GETTING THE CALL
Even for Mulberg, just to be a part of Team Israel at all, was a circumstance of everything in his life lining up at the right time.
After graduation and landing his first coaching job as an assistant coach at Division III Franklin & Marshall College, he began to work his way up the ranks, securing a position with Division I Bucknell University as an assistant in the summer of 2016.
While there, he was introduced to Eric Holtz, a manager of a baseball program in Westchester County, New York, and father of a former Bucknell baseball player.
Holtz, who is Team Israel’s manager for the upcoming Olympics, shared a common connection with Mulberg. In the past, both were a part of the United States baseball team at the Maccabiah Games, a Jewish-style Olympic type event which takes place every four years in Israel.
Mulberg had played for team USA in the Maccabiah Games in 2009, a few years before Holtz was a coach on the United States squad.
After moving to his position at Richmond, Mulberg coached a pitcher, Jonathan de Marte who was finishing his collegiate baseball career in the spring of 2017.
The following summer, Holtz was named Manager of Team Israel and Mulberg thought de Marte, who is half-Jewish, would make a great addition to the team, which had hopes of qualifying for the Olympics in 2019.

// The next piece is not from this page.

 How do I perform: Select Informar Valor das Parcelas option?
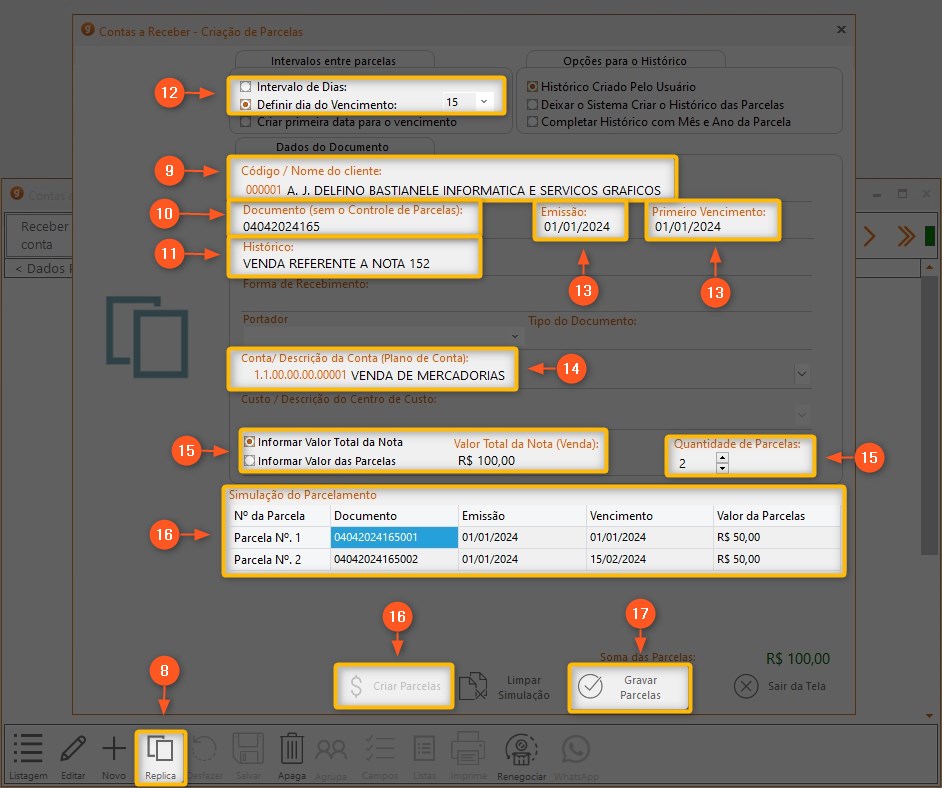tap(250, 461)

Holtz and de Marte knew of each other due to the fact that they were from similar areas in New York, and the pitcher quickly became one of the most valuable arms on Team Israel’s pitching staff.
Fast forward to the early summer of 2019. Mulberg got a call from Holtz saying that if Team Israel qualified for the European Championships, he would be allowed to add coaches to the staff. And when the team indeed qualified, Holtz extended Mulberg a formal offer to join in an assistant’s role.
“When he asked me to join the team, I was in tears,” explained Mulberg. “Israel, Judaism, and baseball all just mean a lot to me.”
Now after a miraculous run, Mulberg and Team Israel are headed to Tokyo.